>> BEGIN

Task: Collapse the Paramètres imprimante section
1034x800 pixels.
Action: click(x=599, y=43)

>> END
>> BEGIN

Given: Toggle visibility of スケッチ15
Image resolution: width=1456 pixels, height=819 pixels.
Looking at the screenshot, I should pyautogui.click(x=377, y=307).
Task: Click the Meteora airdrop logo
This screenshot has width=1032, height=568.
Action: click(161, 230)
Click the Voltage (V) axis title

>> END
>> BEGIN

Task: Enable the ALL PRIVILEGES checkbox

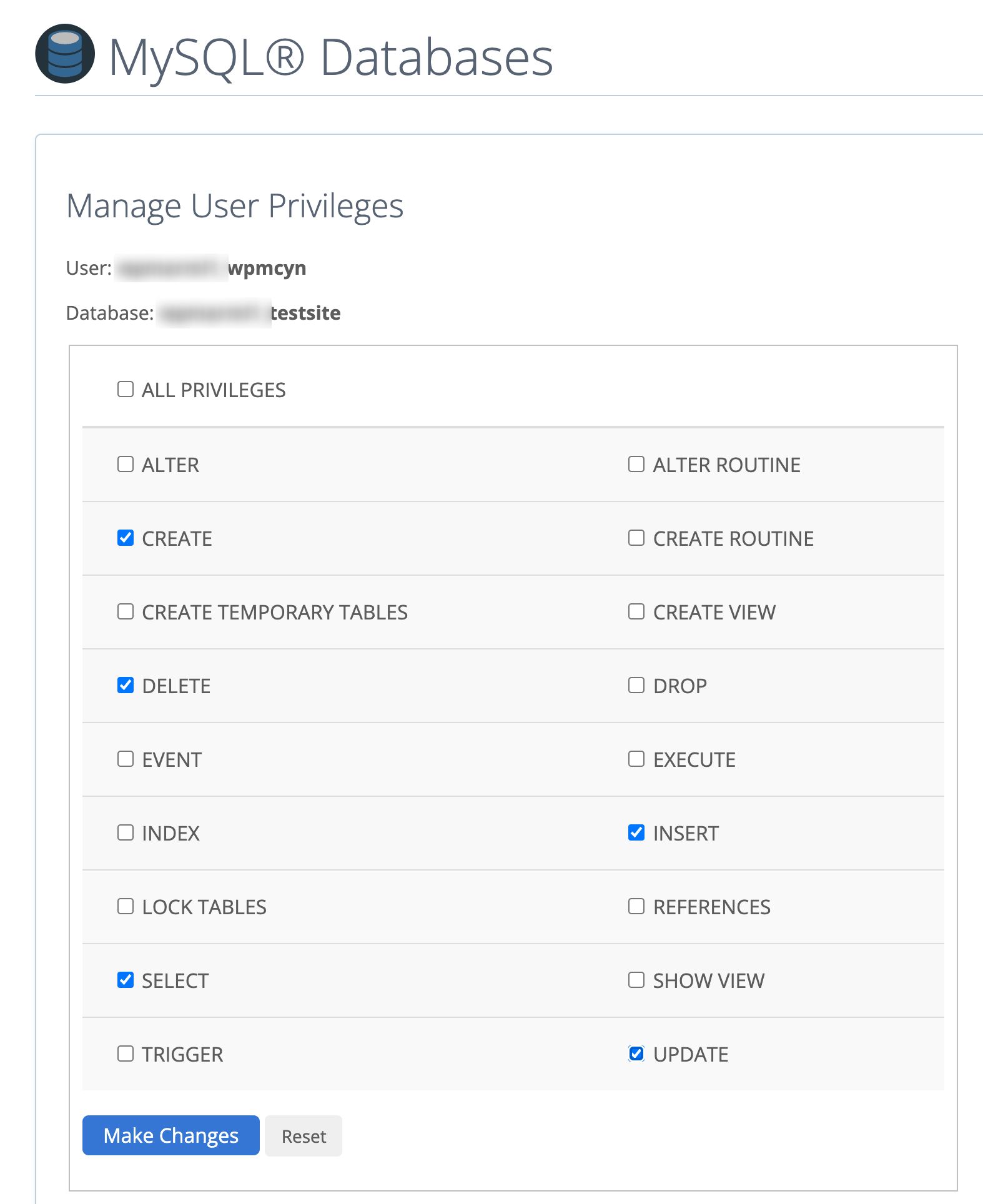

>> END

**DIRECTIVE**. Render the data as a JSON list of strings, one string per line and no blank lines, taking everything from the line containing "Task: Collapse the" down to the line containing "Action: click(x=599, y=43)".

**RESPONSE**.
[
  "Task: Collapse the Paramètres imprimante section",
  "1034x800 pixels.",
  "Action: click(x=599, y=43)"
]